O vídeo do piloto jordaniano sendo queimado vivo por militantes do Estado Islâmico (EI) e, mais recentemente, a decapitação de 21 cristãos coptas egípcios na Líbia chocaram o mundo, inclusive o islâmico. O horror foi tamanho que fez com que as imagens parecessem montagens produzidas por homens encapuzados parecendo habitar um mundo, física e imaginariamente, remoto do Ocidente.

O Ocidente não se reconhece no EI e nem o contrário. Como colocado pelo presidente Obama, o EI é o “puro mal". A organização, que pretende reeditar a ideia de um califado em pleno século 21, é tida como o avesso do Ocidente e parece fazer de tudo para conferir crédito à declaração de Obama, uma vez que não mede esforços para produzir o terror e chacoalhar as audiências ocidentais. E o faz evocando o resgate de um Islã não contaminado pelos valores ocidentais.

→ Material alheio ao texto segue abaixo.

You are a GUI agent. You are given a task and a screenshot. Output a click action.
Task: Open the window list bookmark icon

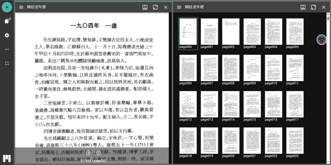(x=7, y=21)
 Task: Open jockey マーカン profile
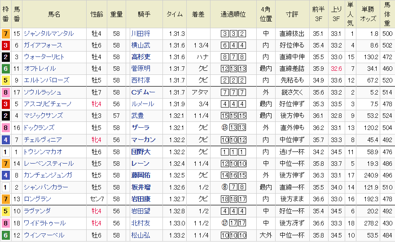[143, 140]
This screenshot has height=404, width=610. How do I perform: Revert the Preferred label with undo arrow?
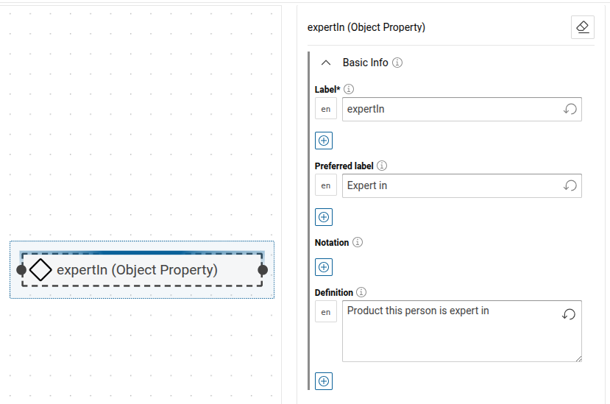point(570,185)
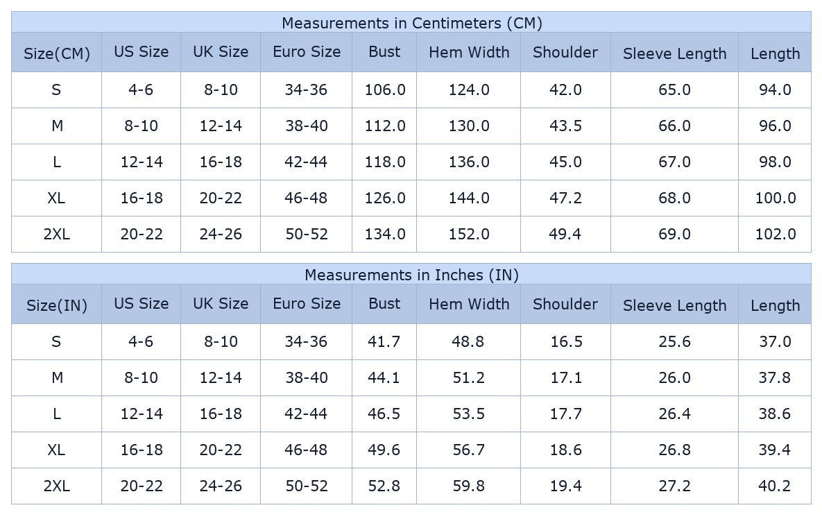Click the Hem Width value 130.0
Viewport: 822px width, 519px height.
pos(469,126)
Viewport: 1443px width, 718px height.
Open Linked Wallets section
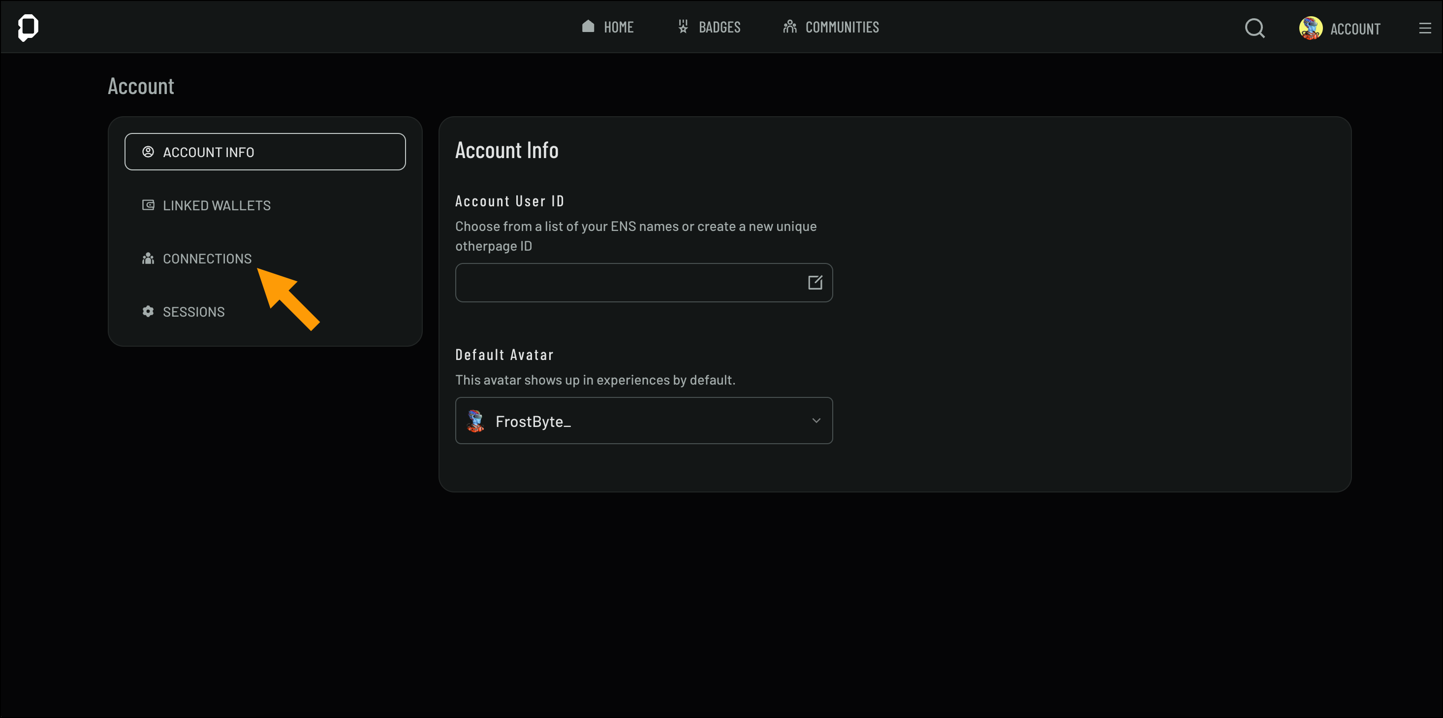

O sonho de reviver um passado mítico por parte do EI perde de vista, contudo, que o grupo se vale de modernas tecnologias sob a forma de armas sofisticadas de fabricação americana, e da internet, utilizada para conferir publicidade aos seus atos e tentar arregimentar adeptos para suas causas antiocidentais.

Esse jogo de contrários absolutos, do bem contra o mal, da civilização contra a barbárie, tem uma longa trajetória no pensamento ocidental. No clássico “Orientalismo”, Edward Said ilumina o processo de construção do oriental por parte daqueles que se representam como ocidentais. O EI passa a ocupar esse lugar historicamente imputado aos orientais, mas também aos canibais e piratas: o da irracionalidade e da desumanidade. O Ocidente, por contraposição, continua se produzindo como o espaço do progresso, da razão e da humanidade, pronto para salvar, se preciso coercitivamente, os não ocidentais de seus costumes bárbaros.

Todavia, a busca por uma identidade pura só se faz possível por meio do sepultamento dos complexos entrelaçamentos da História, que resultaram numa hibridização de culturas, e que mesclaram, de modo irreversível, os destinos da humanidade. Esse jogo de purificação, contudo, não é privilégio do EI, já que o nosso próprio Estado nacional se construiu a partir do ideal de um Estado homogêneo, pouco afeito ao reconhecimento da diferença no âmbito das suas fronteiras, vide o caso contemporâneo da França, onde as mulheres são proibidas de usar o véu nos seus locais de trabalho e estudo.

A representação histórica do Ocidente sobre os povos não ocidentais como um todo bárbaro vem tornando o Ocidente prisioneiro da sua própria retórica. Afinal, paira sempre a dúvida se, de fato, ele aprendeu a diferenciar os fiéis islâmicos da sua minoria radicalizada. Por outro lado, ao banalizar a barbárie entre os não ocidentais, o Ocidente se vê diante de um impasse: como qualificar o EI, a não ser por superlativos, como o mais bárbaro entre os bárbaros?